Ahora hay un corpus. Personalmente yo no creo que uno escriba y se quede liberado, contento. Aunque hay una antropología médica que habla de la necesidad para los enfermos de un discurso para recuperar el control. Y hay discursos de mujeres enfermas de cáncer impregnados de la mística de la salvación.

¿Qué relación hay entre este libro y Sangre en el ojo?

–Yo empecé a escribir Sangre en el ojo para una antología que sacó Eterna cadencia que se llama Excesos del cuerpo. Pienso que Sangre en el ojo, este libro y Fruta podrida son como una trilogía involuntaria (estoy robándole palabras a Levrero), las tres puntas de un diamante en donde escribí sobre políticas de la enfermedad.

Estábamos hablando del poder de la escritura. En Sangre en el ojo, en donde la enfermedad no es el sida, pero en donde la narradora escribe, renuncia a la escritura.

–Hay algo de autobiografía ahí pero también siento distancia con lo que cree y piensa ese personaje. En Fruta podrida, la resistencia a la enfermedad está dada por la elección de la muerte.
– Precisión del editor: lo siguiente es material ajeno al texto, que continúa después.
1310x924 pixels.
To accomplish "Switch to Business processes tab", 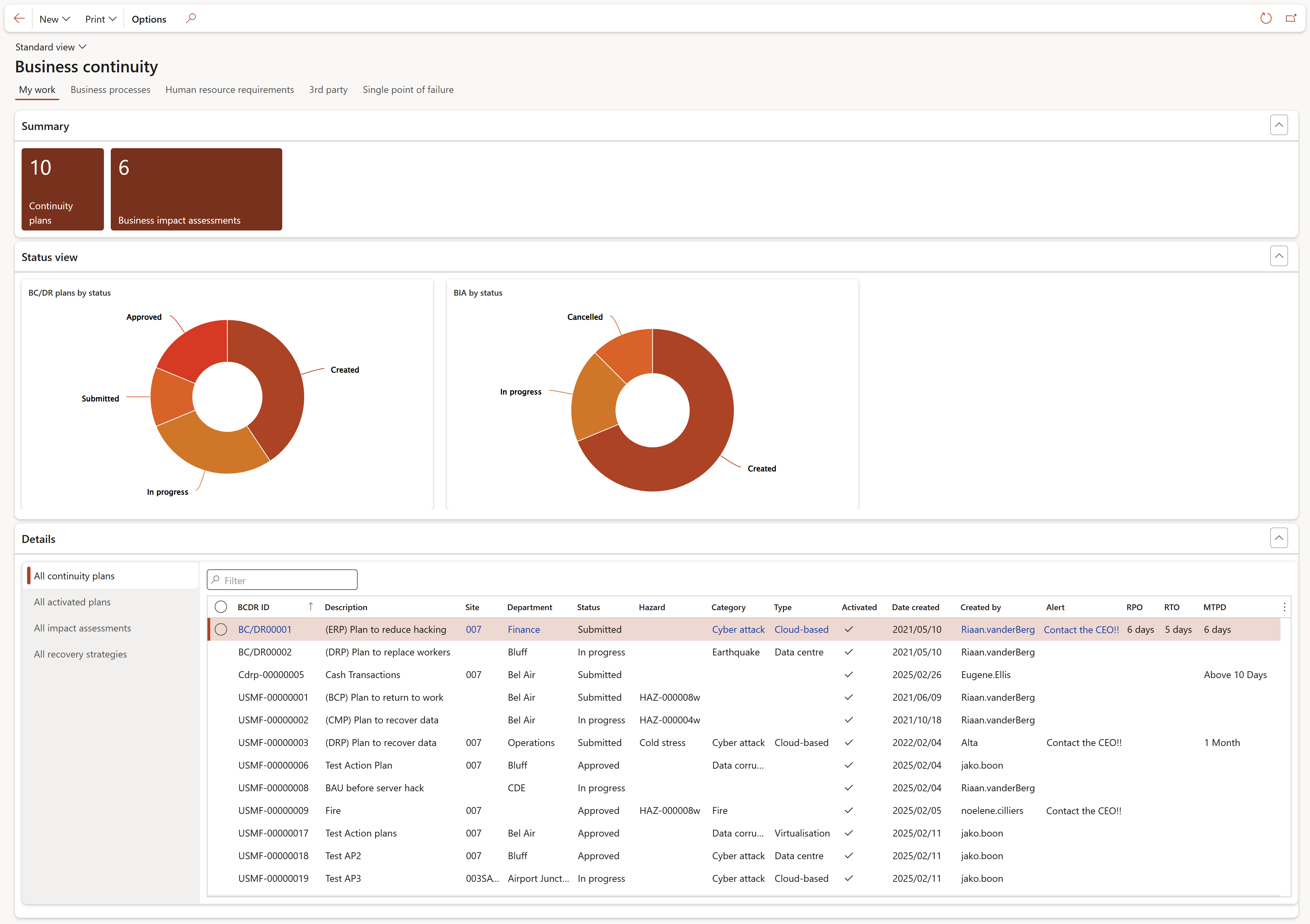I will click(110, 90).
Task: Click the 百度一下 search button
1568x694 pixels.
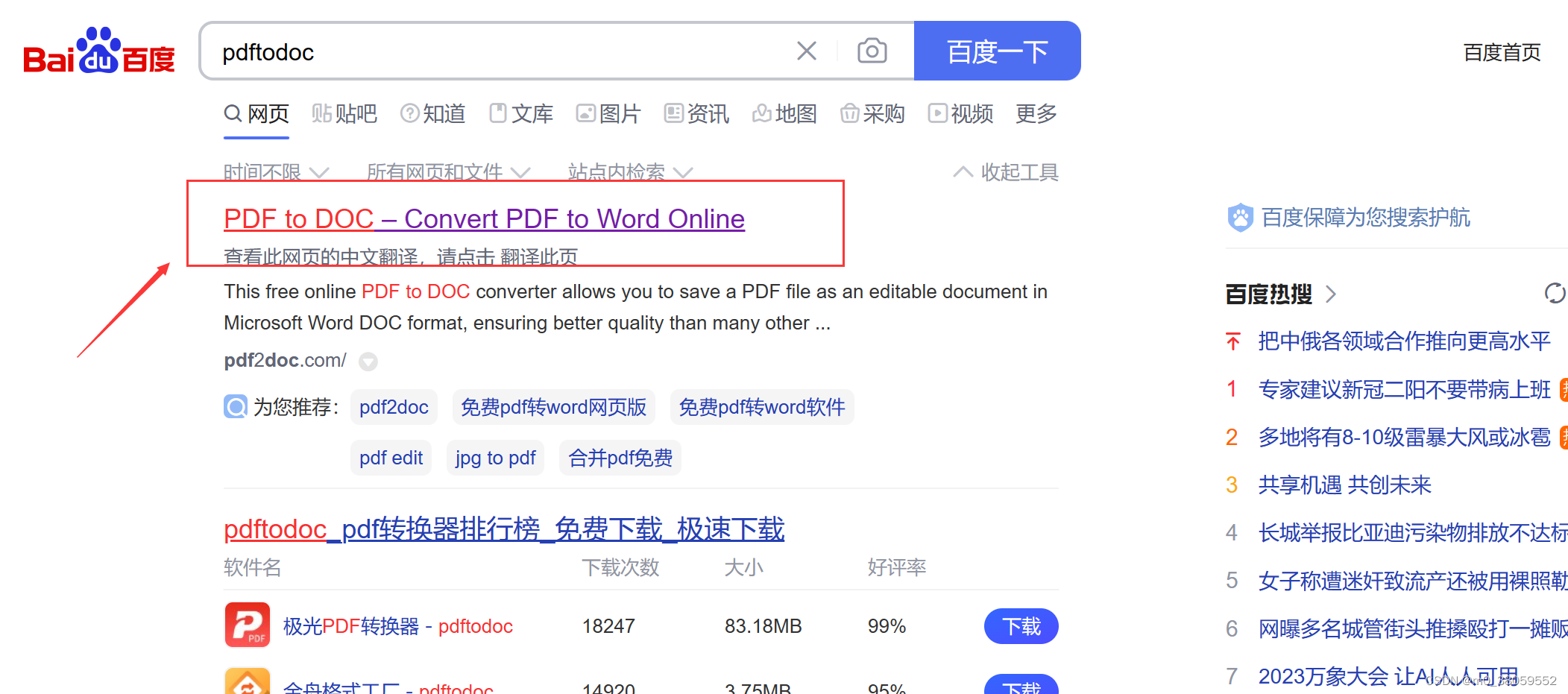Action: pos(997,51)
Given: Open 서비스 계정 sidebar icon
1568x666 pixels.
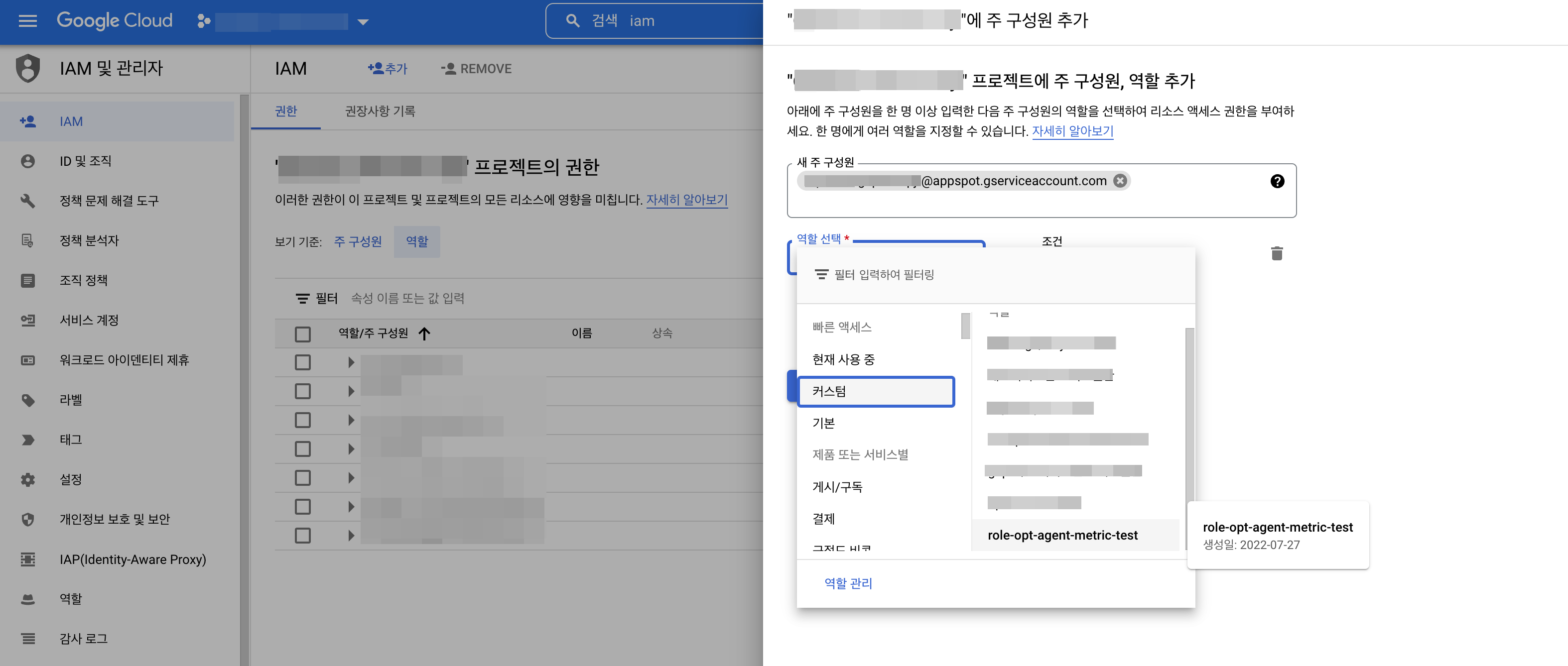Looking at the screenshot, I should (27, 320).
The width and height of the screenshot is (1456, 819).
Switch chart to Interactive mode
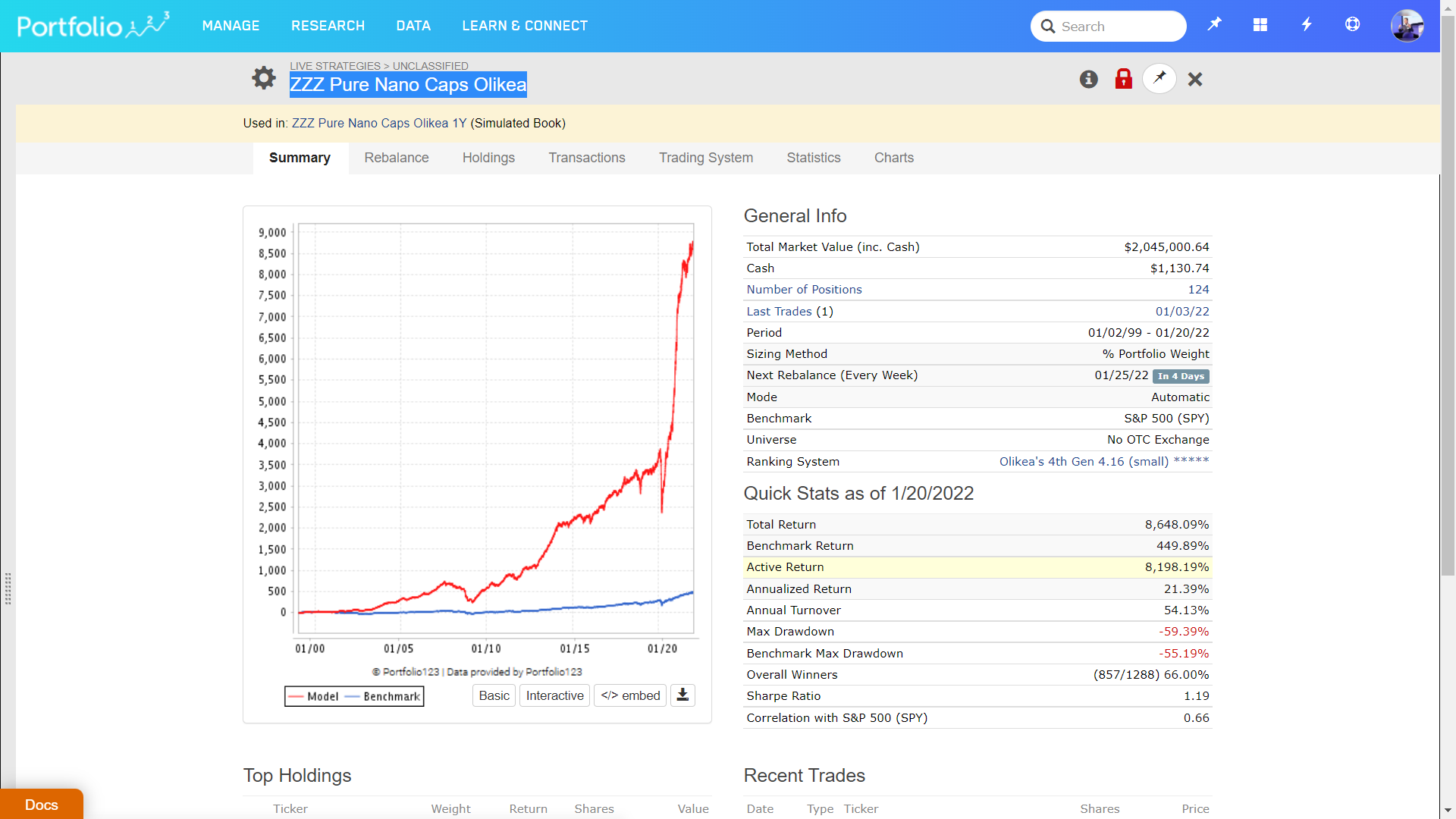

En Sangre en el ojo, el personaje lo que quiere es la supervivencia a la muerte, cueste lo que cueste. Y hay una especie de pacto con ella misma de no escribir hasta que mejore. Y con una especie de convicción. “Voy a volver a tener un ojo y ahí voy a escribir.” Como sea. Y eso lleva a ese final: “La escritura es lo que más importa y sea como fuere voy a recuperar la vista”.

Curarse para la escritura, no por curarse en sí.

–Es algo medio perverso. Es jugar con la idea de que el libro se pudo escribir porque el personaje recupera el ojo.

Algo que le cuesta un ojo de la cara al amado. No hay legislación sobre eso. No sé si se puede donar un ojo.

–No existe y a mí me parece interesante que no exista. Alguien me dijo: “No se le puede pedir al otro el ojo”. Y yo le dije: “Si se le puede pedir el riñón, ¿por qué no se le puede pedir el ojo?”. Porque ¿viste que el ojo es sagrado? Porque el ojo es un pedazo de cerebro. Yo te veo el cerebro a través de tus ojos. Entonces te puedo robar un pedazo de cabeza. Tenés dos riñones, entonces me podés regalar uno. Entonces, ¿por qué no me podés regalar un ojo?

Pero Ignacio lo da todo. Encima Lucina le pide un ojo.

–Hay que buscar esa pregunta sobre el amor. Mido tu amor en términos de sacrificio. Literalmente.

* * *

Ya sé que el sujeto del enunciado no es el sujeto de la enunciación, que la narradora no es lo mismo que la autora etc., etc., etc. Pero tu novio, ahora, ¿es tuerto?